(Excerpts from a dataset)
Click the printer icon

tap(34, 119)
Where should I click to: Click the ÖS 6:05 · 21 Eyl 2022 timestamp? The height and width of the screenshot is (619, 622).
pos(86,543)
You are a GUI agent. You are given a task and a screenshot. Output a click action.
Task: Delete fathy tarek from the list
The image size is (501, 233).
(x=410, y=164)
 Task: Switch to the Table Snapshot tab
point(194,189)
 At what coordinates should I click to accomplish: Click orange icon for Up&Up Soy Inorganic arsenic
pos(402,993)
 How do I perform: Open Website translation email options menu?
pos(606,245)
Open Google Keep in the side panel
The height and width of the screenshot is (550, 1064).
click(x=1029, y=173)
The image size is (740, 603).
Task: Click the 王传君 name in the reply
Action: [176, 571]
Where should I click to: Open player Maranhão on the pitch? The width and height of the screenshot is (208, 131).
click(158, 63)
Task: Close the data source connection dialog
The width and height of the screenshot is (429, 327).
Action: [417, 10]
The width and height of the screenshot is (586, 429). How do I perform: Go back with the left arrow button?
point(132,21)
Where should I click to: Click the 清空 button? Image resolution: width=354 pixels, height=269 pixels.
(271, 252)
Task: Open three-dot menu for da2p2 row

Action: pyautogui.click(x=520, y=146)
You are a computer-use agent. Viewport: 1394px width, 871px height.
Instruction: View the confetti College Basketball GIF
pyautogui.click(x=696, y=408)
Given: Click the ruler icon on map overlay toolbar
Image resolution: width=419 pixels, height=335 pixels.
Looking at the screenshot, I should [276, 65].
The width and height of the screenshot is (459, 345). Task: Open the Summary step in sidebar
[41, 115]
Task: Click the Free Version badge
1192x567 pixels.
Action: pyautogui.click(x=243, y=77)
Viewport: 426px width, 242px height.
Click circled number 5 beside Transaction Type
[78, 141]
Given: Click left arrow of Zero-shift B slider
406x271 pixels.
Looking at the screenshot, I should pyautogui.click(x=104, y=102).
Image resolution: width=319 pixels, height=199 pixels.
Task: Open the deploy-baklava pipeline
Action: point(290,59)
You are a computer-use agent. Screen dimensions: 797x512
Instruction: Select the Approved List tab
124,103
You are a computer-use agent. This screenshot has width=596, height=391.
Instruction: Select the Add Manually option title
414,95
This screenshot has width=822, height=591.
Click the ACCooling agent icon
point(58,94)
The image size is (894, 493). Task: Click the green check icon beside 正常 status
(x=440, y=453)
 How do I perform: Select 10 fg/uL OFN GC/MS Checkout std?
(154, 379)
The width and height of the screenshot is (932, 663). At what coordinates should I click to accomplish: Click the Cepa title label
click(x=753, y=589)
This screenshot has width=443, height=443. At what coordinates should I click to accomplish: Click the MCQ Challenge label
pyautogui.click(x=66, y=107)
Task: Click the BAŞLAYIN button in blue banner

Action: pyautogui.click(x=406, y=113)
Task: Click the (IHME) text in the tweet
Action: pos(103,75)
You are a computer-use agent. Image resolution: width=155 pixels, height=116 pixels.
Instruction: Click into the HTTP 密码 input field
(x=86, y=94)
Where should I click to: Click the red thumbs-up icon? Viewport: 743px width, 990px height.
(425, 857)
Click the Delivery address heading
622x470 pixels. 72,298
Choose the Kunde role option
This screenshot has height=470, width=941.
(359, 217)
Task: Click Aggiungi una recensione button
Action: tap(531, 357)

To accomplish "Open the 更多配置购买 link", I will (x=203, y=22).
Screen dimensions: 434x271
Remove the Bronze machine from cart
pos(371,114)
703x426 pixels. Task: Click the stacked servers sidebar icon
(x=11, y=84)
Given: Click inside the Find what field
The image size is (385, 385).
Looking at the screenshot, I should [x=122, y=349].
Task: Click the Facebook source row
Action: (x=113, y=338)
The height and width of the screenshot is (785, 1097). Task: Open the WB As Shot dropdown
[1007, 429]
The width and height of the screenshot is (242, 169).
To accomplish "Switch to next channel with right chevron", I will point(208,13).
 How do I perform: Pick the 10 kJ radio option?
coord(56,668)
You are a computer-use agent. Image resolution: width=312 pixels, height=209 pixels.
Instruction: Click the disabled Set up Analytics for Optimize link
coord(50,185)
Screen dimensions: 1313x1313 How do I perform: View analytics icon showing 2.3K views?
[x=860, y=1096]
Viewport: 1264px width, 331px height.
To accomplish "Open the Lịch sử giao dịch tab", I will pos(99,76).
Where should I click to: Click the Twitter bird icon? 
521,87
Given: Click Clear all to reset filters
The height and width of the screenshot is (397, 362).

▸ INSTRUCTIONS TO FOLLOW
Your task is to copy exactly, and only, the lines from the line with "Viewport: 1264px width, 331px height." through the last line of the entries, both included.

▸ COMPLETED TASK
Viewport: 1264px width, 331px height.
To accomplish "Open the Lịch sử giao dịch tab", I will pos(99,76).
Where should I click to: Click the Twitter bird icon? 
521,87
Given: Click Clear all to reset filters
The height and width of the screenshot is (397, 362).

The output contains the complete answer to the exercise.